------ DATASET RECORDS ------

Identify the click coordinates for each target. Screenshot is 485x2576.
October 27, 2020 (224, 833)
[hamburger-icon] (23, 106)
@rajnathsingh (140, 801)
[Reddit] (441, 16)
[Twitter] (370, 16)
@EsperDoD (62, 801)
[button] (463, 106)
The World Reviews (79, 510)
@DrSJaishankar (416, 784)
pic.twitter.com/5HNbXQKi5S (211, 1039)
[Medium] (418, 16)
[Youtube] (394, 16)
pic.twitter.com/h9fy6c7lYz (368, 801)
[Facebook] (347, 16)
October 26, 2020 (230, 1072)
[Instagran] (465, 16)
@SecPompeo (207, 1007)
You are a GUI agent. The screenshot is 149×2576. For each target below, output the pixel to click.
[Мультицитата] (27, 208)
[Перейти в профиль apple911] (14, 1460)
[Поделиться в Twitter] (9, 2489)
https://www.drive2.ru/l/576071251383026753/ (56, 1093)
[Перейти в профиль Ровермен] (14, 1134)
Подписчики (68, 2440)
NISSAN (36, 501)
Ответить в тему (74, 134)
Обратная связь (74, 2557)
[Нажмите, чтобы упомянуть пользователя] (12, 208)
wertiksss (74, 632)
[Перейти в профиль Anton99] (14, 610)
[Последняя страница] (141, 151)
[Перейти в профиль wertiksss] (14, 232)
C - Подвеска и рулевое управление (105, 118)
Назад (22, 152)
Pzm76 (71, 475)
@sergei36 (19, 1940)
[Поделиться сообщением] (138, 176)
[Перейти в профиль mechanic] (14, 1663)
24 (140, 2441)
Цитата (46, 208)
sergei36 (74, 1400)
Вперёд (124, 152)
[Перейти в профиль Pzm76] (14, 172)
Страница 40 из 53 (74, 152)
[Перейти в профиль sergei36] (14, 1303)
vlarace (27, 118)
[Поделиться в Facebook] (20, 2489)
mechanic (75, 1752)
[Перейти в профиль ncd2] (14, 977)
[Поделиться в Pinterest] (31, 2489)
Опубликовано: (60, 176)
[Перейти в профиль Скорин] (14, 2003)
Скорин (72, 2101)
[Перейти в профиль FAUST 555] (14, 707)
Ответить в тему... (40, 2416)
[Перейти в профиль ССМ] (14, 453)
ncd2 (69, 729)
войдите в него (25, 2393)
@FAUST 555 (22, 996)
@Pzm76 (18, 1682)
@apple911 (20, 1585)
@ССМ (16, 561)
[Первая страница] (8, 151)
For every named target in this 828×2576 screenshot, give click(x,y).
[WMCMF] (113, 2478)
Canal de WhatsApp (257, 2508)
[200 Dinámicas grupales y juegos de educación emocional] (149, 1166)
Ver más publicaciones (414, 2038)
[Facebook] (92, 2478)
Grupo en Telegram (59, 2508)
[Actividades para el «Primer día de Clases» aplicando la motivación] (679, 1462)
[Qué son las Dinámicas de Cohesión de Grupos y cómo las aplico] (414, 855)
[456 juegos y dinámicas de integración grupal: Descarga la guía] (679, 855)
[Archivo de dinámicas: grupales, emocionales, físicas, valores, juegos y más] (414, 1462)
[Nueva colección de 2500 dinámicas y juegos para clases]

------

## WORK ITEM
Give the number, and nothing else, of lines in the listing above that include the word "each".

## RESPONSE TO THE EXERCISE
2